» **Try it**
In the entries below, copy only the lines from the one that contains "You are a computer-use agent. This" through the last line, exactly, and omit any pictures.

» **Given information**

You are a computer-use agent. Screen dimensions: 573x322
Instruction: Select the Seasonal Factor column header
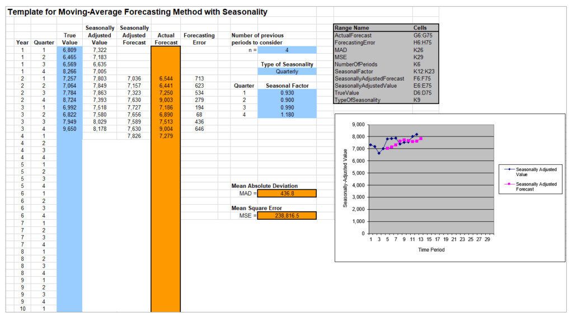tap(287, 86)
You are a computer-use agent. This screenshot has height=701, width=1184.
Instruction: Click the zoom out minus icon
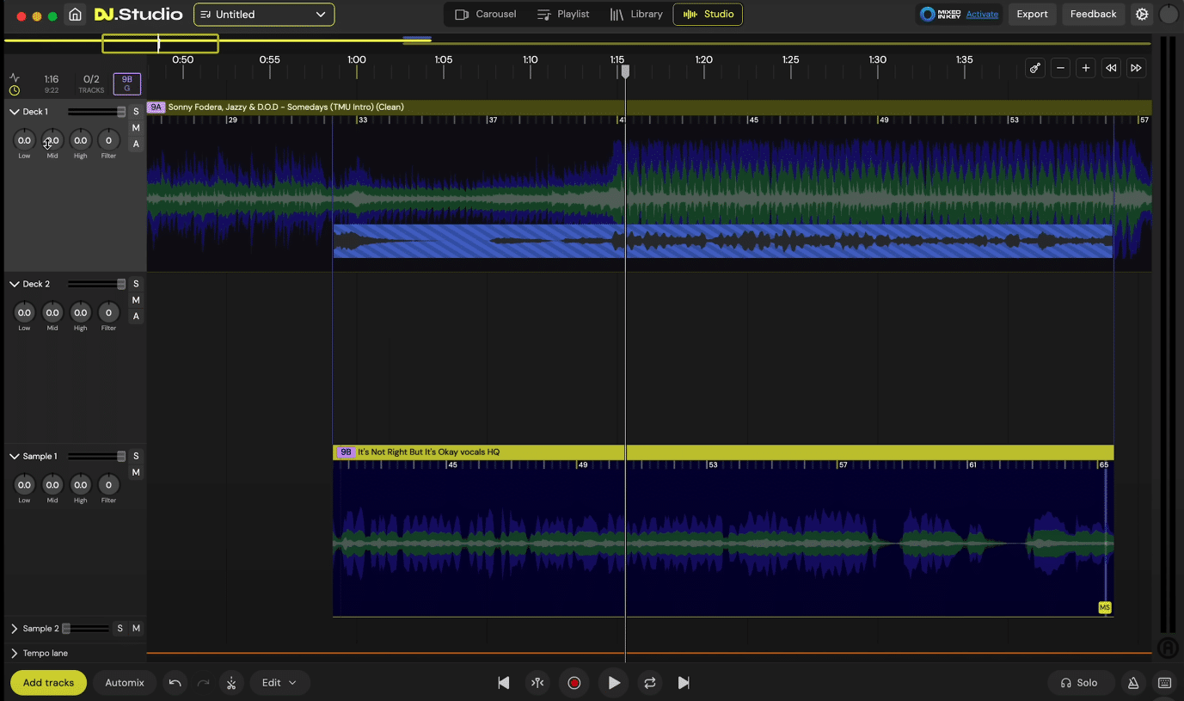pos(1060,68)
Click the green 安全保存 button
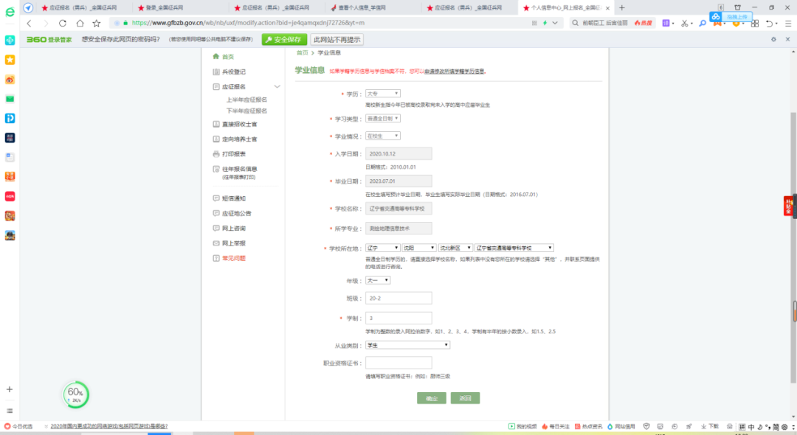This screenshot has height=435, width=797. pos(284,39)
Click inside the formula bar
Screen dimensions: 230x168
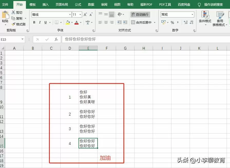click(103, 40)
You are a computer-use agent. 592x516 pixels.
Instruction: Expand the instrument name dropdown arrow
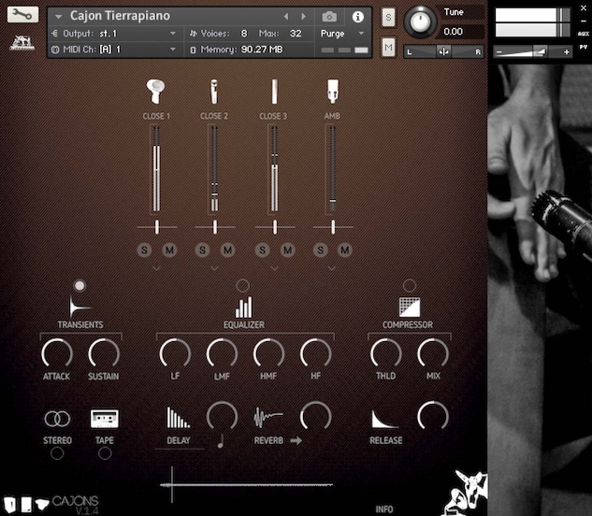59,17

» **Problem solution**
You are a computer-use agent. This screenshot has height=701, width=1184.
Instruction: Click the zoom out minus icon
pos(1060,68)
Click the green 安全保存 button
This screenshot has height=435, width=797. pos(284,39)
Click inside the formula bar
Screen dimensions: 230x168
click(103, 40)
You are a computer-use agent. 592x516 pixels.
Instruction: Expand the instrument name dropdown arrow
59,17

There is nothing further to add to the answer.